### Objectif A
Répondez à ces questions sur l'extrait consacré à la visite papale :
(i) Quel organisme Mandy Gull-Masty représente-t-elle pour la portion québécoise du voyage du pape ?
(ii) Où l'Église québécoise a-t-elle décidé d'amener le pape ?
(iii) Selon la cheffe, sur quoi l'accent ne sera-t-il pas mis aux plaines d'Abraham ?
### Objectif B
Réécrivez le passage de l'extrait sur la visite papale qui commence aux mots « Je comprends que » et s'arrête après « des pensionnats autochtones. », en remplaçant « barrières » par « obstacles ».

### Extrait source

= = =

La visite papale à Québec verse beaucoup trop dans la « fête catholique à 100 % », selon la grande cheffe crie Mandy Gull-Masty.

La représentante de l’Assemblée des Premières Nations (APN) pour la portion québécoise du voyage du pape François estime en outre qu’un effort aurait dû être fait pour qu’il visite un ancien pensionnat au Québec et déplore que l’anglais ait une place insuffisante dans l’organisation des trois jours que le pape passera dans la Capitale-Nationale.

Je comprends que l’Église doive intégrer le public catholique. Mais il y a au Québec des barrières au niveau de la langue et de l’ouverture culturelle [cultural awareness]. Et au Québec, malheureusement, la province a déclaré qu’il n’y a pas de racisme systémique. Il y a eu beaucoup d’efforts pour que la province soit québécoise. Mais les Autochtones ne sont pas québécois. Et le racisme systémique est au cœur des pensionnats autochtones.

Mandy Gull-Masty, grande cheffe crie

Mme Gull-Masty déplore que l’Église québécoise ait décidé d’amener le pape au sanctuaire de Sainte-Anne-de-Beaupré plutôt que dans un pensionnat autochtone. « J’aurais aimé qu’il y ait une place pour les gens qui ne pratiquent pas. J’aurais aimé que l’Église catholique soit plus ouverte. »

Les cérémonies et spectacles prévus sur les plaines d’Abraham ne répondront-ils pas à ce besoin ? « L’accent sur les plaines d’Abraham ne sera pas sur la réconciliation », dit la cheffe waswanipienne.

= = =

### Matériel
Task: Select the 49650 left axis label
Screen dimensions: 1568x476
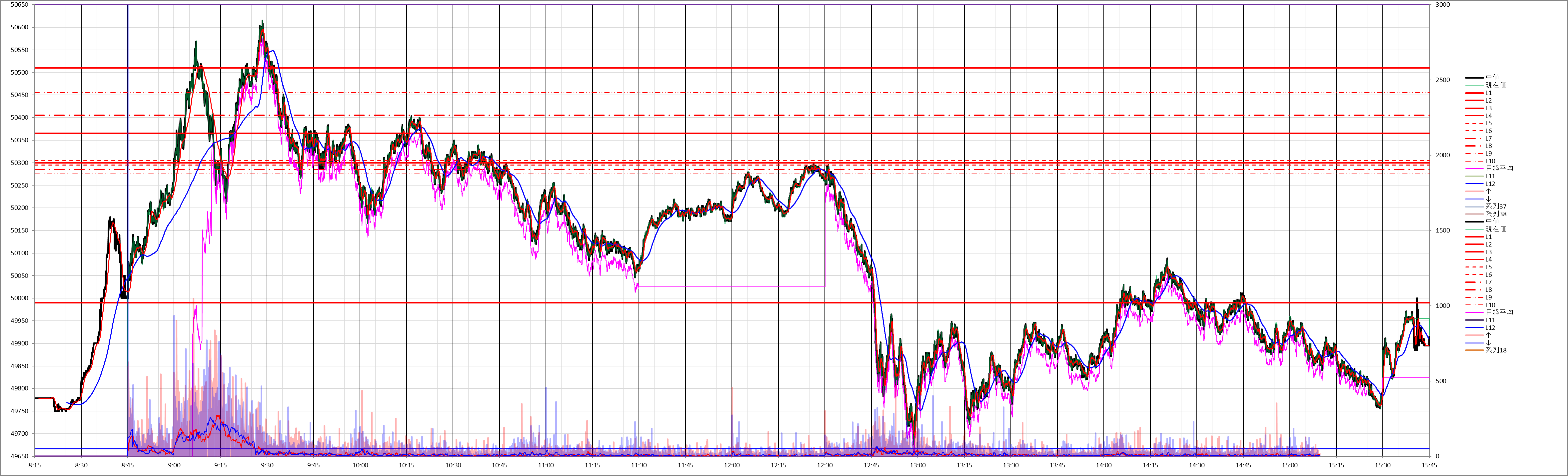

= = =

### Résultat de l'exercice A
(i) L'Assemblée des Premières Nations (APN).
(ii) Au sanctuaire de Sainte-Anne-de-Beaupré.
(iii) Sur la réconciliation.

### Résultat de l'exercice B
Je comprends que l’Église doive intégrer le public catholique. Mais il y a au Québec des obstacles au niveau de la langue et de l’ouverture culturelle [cultural awareness]. Et au Québec, malheureusement, la province a déclaré qu’il n’y a pas de racisme systémique. Il y a eu beaucoup d’efforts pour que la province soit québécoise. Mais les Autochtones ne sont pas québécois. Et le racisme systémique est au cœur des pensionnats autochtones.